━━ Raw records
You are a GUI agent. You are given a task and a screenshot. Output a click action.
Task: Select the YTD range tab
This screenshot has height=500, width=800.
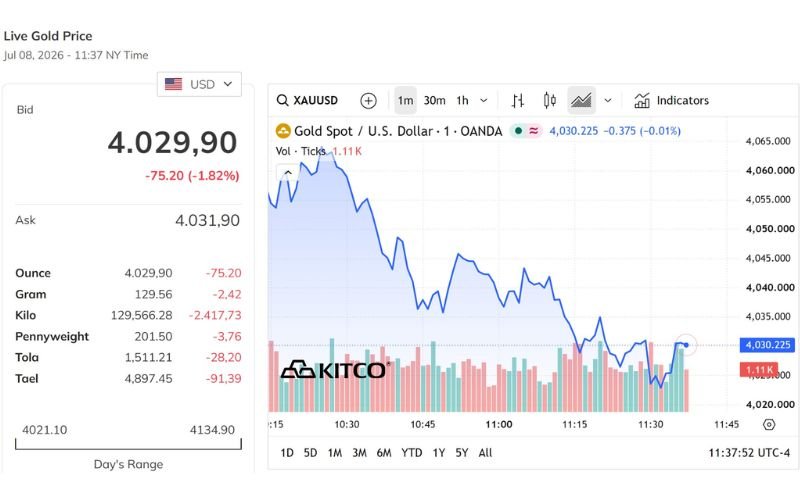411,453
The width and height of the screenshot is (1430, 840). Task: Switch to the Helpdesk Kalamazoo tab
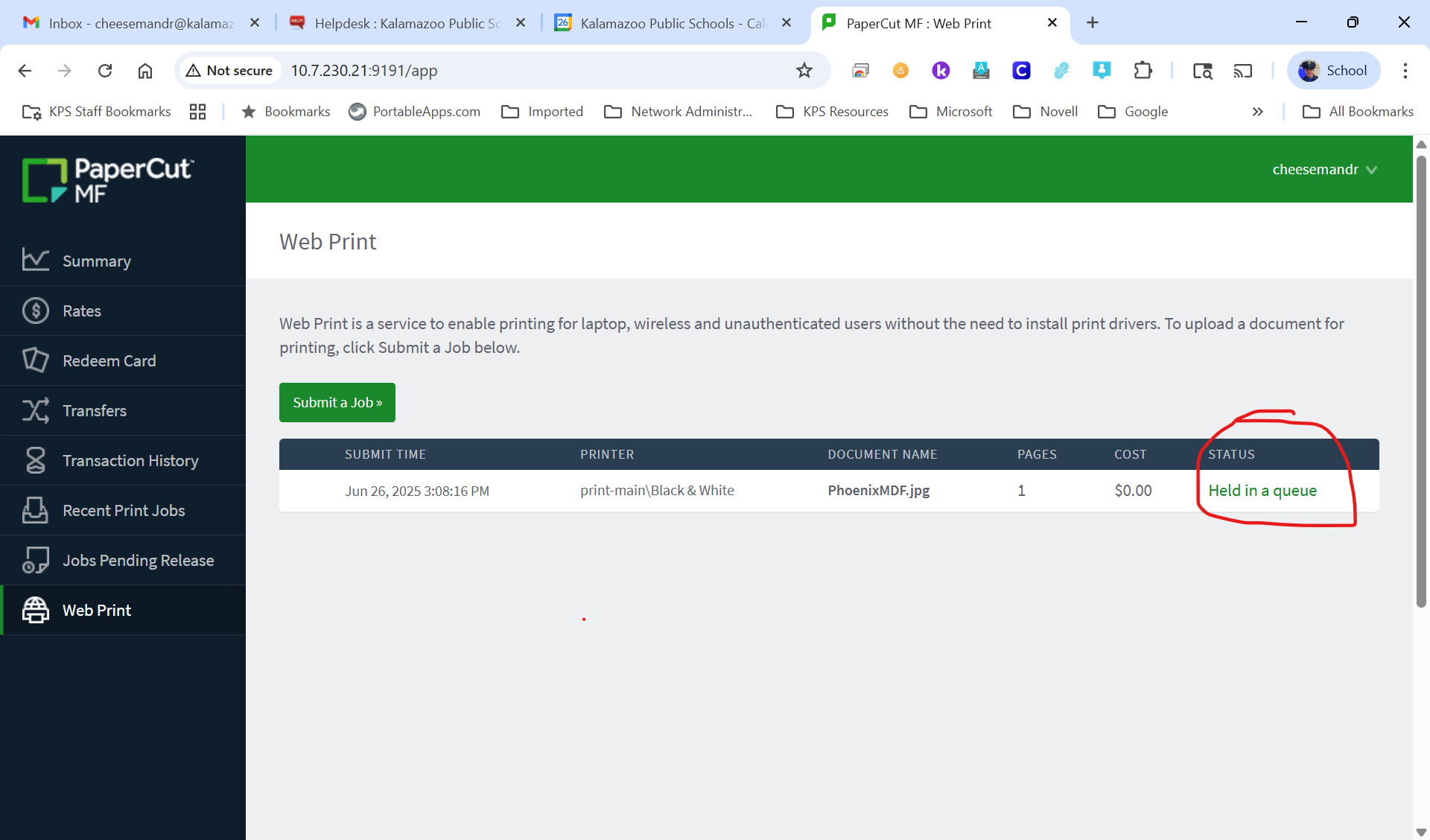tap(407, 23)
━━━━
*Objective*: Change every "screenshot" in the lines above to "screen image" and keep everything else the same. Leave out the pictures.

*Final answer*:
You are a GUI agent. You are given a task and a screen image. Output a click action.
Task: Select the YTD range tab
This screen image has height=500, width=800.
411,453
The width and height of the screen image is (1430, 840). Task: Switch to the Helpdesk Kalamazoo tab
tap(407, 23)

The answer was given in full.